In its motion, Arizona Stone argues that the installation guidelines were merchantable because they were designed to properly adhere the stone veneer using appropriate mortar. However, the court finds that there are disputed issues of material fact as to whether the installation guidelines drafted by Real Stone and distributed by Arizona Stone were suitable. Taking the evidence in the light most favorable to R&O as the non-moving party, R&O's expert, Dr. Paul W. McMullin ("Dr. McMullin"), opined that the installation guidelines were only appropriate for fifteen (15) pound stones, not the twenty (20) pound stones that were used in the project. Doc. #96, McMullin Decl., Exhibit 2. Further, Dr. McMullin opined that for such heavy stones the installation guidelines should have called for wall anchors in line with the international building code rather than the use of mortar. Id. Therefore, because there is a disputed issue of material fact concerning the installation guidelines, the court shall deny Arizona Stone's motion for summary judgment on this issue.

B. Breach of Implied Warranty of Fitness for a Particular Purpose

Under the UCC, there is implied warranty of fitness for a particular purpose "where the seller at the time of contracting has reason to know [of the] particular purpose for which goods are required and that the buyer is relying on the seller's skill or judgment to select or furnish suitable goods." NRS 104.2315; UCC 2-315.
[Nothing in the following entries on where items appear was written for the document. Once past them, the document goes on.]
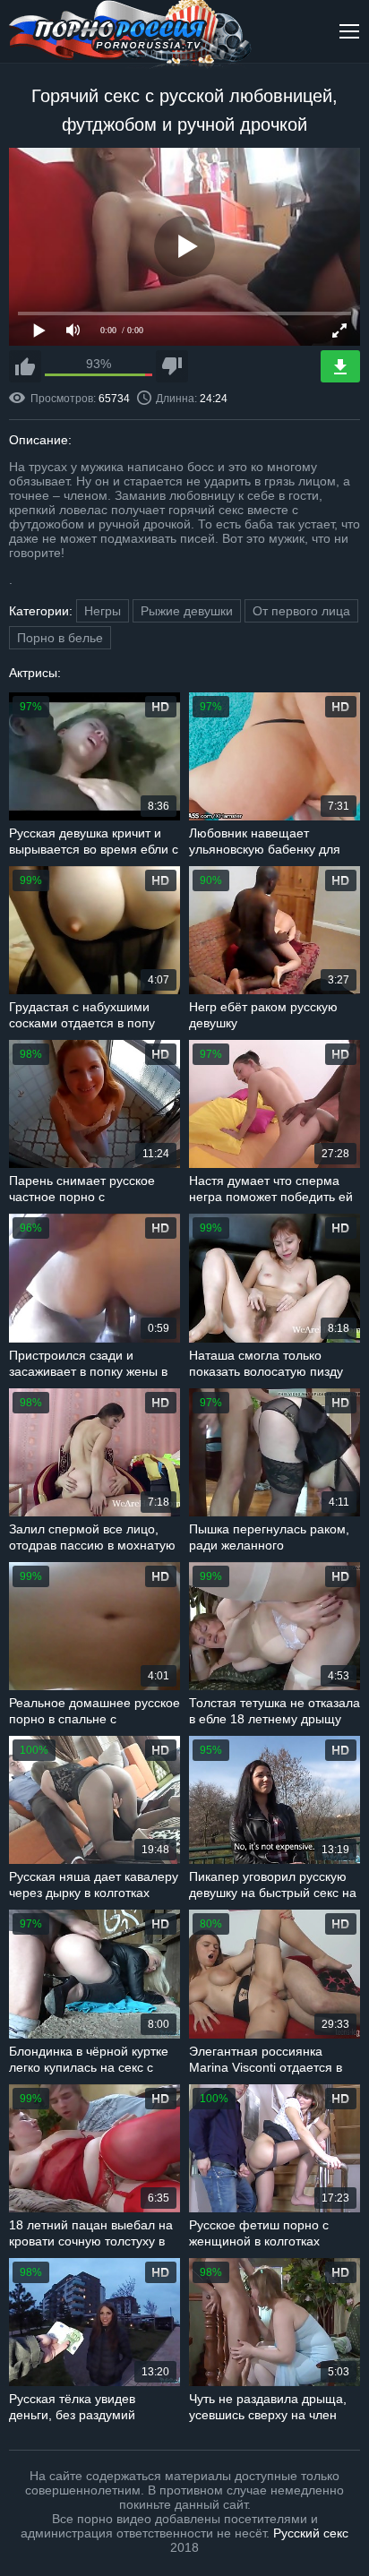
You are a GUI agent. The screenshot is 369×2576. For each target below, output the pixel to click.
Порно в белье (60, 638)
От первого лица (301, 611)
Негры (102, 611)
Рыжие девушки (187, 611)
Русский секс (310, 2533)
Here, it is undisputed that at the time the decision to use the Rox Pro stone veneer was made, R&O was not relying on the judgment and skill of Arizona Stone as the stone veneer was selected by the shopping center developer and required throughout the entire shopping center. See Doc. #78, Exhibit C. Further, R&O was not a part of this decision making process. R&O's person most knowledgeable, Timothy Gladwell, testified in his deposition that the developer of the overall project Laurich Properties, prior to commencement of the construction of the Home Depot, selected the stone without R&O's input. Doc. #78, Exhibit DD, Gladwell Depo., p. 147:6-19 ("Q. Your understanding that Laurich Properties was the one who recommended that the Rox Pro be used in the project? A. For the entire project, I — yes. Q. And did R&O do any independent investigation as to whether that was a proper product to be used at this project? A. No. Q. Just accepted Laurich's recommendation or was it a requirement? A. It was a requirement. There was no option."). Thus, R&O could not have been relying on Arizona Stone's skill in choosing the stone veneer and distributing the installation guidelines. Therefore, the court shall grant the motion for summary judgment as to this claim accordingly.

C. Express Warranty Claim

In Nevada, express warranties are created when the seller makes any affirmation of fact or promise to the buyer that becomes part of the basis for their bargain. NRS 104.2313.

Here, there is no evidence of any affirmation or promise made by Arizona Stone to R&O that occurred prior to the purchase of the stone veneer that could have become a basis for the bargain. The alleged statements and affirmations made by Arizona Stone that the installation guidelines were appropriate were made after the stone veneer had been chosen and contracted for purchase. Thus, it is axiomatic that these statements could not have been a basis for the initial bargain. Accordingly, the court shall grant Arizona Stone's motion for summary judgment as to this issue.

IT IS THEREFORE ORDERED that defendant's motion for summary judgment (Doc. #78) is GRANTED in-part and DENIED in-part in accordance with this order.

IT IS SO ORDERED.

FootNotes


1. Refers to the court's docket number.